The Times: If we want homes for all we have to build tall

The following article is writting by Alice Thomson of The Times…

The solution to our housing crisis is to copy the Victorians and increase density in areas where people actually want to live

‘Grenfell Tower was once a good place to be,” says Mike Long, minister of Notting Hill Methodist Church, which lies in its shadow. “Many residents valued it, it was too run-down and shabby but they liked the size of the rooms, their views, the central location and the community. Many survivors don’t want to be rehomed in poky new houses with tiny windows far away, even if they have a garden.”

After the devastating fire last summer there have been increasingly vocal demands for an end to residential buildings that are more than a couple of storeys high: blocks on the scale of Grenfell are now seen as ugly, claustrophobic, brutalist. But we need to build up, not out, if we want to help the young to get on the property ladder and the elderly to clamber off it.

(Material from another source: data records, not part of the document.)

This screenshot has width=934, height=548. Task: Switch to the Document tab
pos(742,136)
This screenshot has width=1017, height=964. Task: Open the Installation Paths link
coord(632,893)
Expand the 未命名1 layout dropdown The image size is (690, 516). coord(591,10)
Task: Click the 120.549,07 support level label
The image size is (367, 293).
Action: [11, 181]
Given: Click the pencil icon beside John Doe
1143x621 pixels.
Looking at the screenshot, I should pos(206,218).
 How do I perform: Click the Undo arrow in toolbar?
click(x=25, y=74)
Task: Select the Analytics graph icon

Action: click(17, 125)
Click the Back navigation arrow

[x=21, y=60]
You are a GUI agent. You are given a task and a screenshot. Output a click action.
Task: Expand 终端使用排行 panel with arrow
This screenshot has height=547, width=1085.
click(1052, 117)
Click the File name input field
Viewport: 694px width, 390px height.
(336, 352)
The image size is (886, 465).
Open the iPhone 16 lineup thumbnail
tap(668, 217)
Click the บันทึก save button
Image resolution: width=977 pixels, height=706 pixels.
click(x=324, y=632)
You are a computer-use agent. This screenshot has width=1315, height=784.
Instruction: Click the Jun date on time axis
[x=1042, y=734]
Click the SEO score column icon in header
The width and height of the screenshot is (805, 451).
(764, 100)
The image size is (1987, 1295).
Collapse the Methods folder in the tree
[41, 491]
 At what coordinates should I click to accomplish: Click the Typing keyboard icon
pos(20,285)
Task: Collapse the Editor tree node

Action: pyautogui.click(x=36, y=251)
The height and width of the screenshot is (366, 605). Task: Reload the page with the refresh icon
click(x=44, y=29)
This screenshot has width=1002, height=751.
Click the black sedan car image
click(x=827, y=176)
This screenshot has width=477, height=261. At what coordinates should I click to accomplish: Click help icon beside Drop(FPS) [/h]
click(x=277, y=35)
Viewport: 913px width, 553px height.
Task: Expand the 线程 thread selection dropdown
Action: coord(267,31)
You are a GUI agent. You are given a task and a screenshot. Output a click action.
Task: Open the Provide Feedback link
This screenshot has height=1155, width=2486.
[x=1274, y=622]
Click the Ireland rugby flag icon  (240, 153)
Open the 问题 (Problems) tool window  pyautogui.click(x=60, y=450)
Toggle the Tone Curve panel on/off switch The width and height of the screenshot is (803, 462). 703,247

Rachel Sylvester and I have spent two months looking at housing as part of a series that begins in The Times today. The decline in property owning, particularly among the young, has become critical, with the number of homeowners dropping from a high of 71 per cent in 2003 to 63 per cent last year. Britain could give up on being a property-owning democracy but both council housing and the private rental system are inadequate substitutes.

Building extensively over greenfield sites would be too controversial and new towns, proposed regularly over the past few decades, are rarely built. Equally important, the under-35s don’t usually want to be stuck in the countryside. They aren’t very keen on the suburbs either. Property developers know that they can’t sell that many expensive four-bedroom rabbit hutches built on grass, particularly outside the South East, because there isn’t the demand, which is partly why they often buy the land and hang on to it, developing it slowly over many years.

Building up is one answer. Well built, cheaper city flats make more sense. Many of the young don’t own cars any more. They want to spend any spare change not on stuff but on experiences so they are happy to be in small homes — the new pocket-size flats where communal facilities are shared — if they are in central locations near their jobs. That way they can bike or walk to work and spend their evenings going out to theatres and cafés, rather than commute for hours on unreliable trains with escalating fares.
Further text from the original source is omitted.